La responsabilité sans faute
Les mesures légalement prises, dans l’intérêt général, par les autorités de police peuvent ouvrir droit à réparation sur le fondement du principe de l’égalité devant les charges publiques au profit des personnes qui, du fait de leur application, subissent un préjudice anormal, grave et spécial ; l’arrêté du maire du 17 juillet 2001 a eu pour effet d’obliger la société Anjou Froid Logistique, alors qu’elle venait de prendre à bail le terrain de M. Seillery pour ses propres activités de transport, à quitter les lieux ; cet arrêté, qui a été la cause directe de la résiliation du contrat de bail et non, seulement, d’une perte de chance des propriétaires de voir le bail s’exécuter jusqu’à son terme, a causé un préjudice aux époux Seillery.

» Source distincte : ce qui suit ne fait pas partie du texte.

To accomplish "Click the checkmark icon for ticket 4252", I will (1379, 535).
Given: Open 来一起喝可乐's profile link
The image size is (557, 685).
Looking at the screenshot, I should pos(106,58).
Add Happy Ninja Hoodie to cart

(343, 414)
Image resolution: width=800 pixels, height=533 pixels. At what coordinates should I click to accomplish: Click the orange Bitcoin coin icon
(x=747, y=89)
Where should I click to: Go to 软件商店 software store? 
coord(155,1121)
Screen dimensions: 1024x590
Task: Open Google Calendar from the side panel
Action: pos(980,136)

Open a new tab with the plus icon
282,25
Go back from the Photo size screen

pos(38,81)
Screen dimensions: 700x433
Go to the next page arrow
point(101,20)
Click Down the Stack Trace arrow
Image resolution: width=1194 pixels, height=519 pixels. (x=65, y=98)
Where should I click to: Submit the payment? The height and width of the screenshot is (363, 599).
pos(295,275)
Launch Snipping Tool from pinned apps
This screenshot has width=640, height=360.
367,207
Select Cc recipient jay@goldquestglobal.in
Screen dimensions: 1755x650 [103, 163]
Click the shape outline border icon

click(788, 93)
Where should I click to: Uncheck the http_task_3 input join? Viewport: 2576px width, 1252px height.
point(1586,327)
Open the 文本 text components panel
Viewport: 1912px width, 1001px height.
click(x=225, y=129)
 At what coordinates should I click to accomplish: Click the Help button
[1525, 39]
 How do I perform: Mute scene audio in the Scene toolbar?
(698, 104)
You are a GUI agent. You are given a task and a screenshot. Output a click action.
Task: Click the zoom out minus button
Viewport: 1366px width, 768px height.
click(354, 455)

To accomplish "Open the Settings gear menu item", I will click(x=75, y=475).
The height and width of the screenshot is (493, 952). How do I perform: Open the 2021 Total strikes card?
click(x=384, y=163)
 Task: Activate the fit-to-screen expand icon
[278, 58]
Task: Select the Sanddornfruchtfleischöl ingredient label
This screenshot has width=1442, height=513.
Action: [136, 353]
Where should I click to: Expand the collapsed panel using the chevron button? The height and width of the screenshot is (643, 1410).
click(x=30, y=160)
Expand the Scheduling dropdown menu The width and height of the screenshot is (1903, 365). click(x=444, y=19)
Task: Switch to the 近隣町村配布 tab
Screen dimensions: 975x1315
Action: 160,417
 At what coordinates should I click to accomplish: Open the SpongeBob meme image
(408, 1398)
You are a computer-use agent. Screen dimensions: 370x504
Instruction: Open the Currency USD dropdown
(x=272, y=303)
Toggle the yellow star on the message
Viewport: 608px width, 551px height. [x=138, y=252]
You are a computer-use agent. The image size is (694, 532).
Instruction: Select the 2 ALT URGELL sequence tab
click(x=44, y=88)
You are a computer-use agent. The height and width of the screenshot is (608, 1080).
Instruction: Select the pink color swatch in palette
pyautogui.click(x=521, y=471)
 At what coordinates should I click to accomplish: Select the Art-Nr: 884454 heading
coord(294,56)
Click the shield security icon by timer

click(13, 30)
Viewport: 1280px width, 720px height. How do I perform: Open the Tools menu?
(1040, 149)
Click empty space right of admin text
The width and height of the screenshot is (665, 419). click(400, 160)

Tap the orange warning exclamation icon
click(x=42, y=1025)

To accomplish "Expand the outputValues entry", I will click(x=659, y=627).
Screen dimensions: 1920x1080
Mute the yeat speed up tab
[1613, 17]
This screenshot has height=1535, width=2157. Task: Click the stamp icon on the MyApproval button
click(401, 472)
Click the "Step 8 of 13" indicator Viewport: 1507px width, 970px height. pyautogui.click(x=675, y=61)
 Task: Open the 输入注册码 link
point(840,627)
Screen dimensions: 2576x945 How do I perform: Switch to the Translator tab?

Ce préjudice est constitué de la privation des loyers attendus et des impôts et charges qu’ils n’auraient pas supportés si le contrat de bail s’était poursuivi ; il revêt un caractère grave et spécial et ne saurait, dès lors, être regardé comme une charge incombant normalement aux époux Seillery ; il doit être évalué, compte tenu des justifications produites par M. et Mme Seillery, lesquelles ne sont pas utilement contestées par la commune, à la somme totale de 142 381,14 euros.
Commentaire
Cette affaire revient opportunément sur les différents fondements de la responsabilité encourue par les élus usant de leurs prérogatives de police. L’arrêté pris par le maire interdisant aux véhicules d’un tonnage de plus de 3,5 t de circuler sur la voie communale est régulier mais une décision administrative non fautive peut engendrer un préjudice. En l’espèce, le préjudice est fondé sur la rupture de l’égalité devant les charges publiques. On se souvient notamment de l’arrêt du Conseil d’Etat du 31 mars 1995, « Lavaud », où un office public d’HLM décide de fermer une dizaine de tours dans le quartier des Minguettes provoquant le départ de la quasi-totalité de la clientèle d’un pharmacien. Malgré sa légalité, la décision administrative cause un préjudice. Le Conseil d’Etat estime juste que celui-ci soit indemnisé. Dans le cas présent, la victime supporte, dans l’intérêt général, des charges que les autres membres de la collectivité ne supportent pas. Le préjudice doit être anormal et spécial à la victime.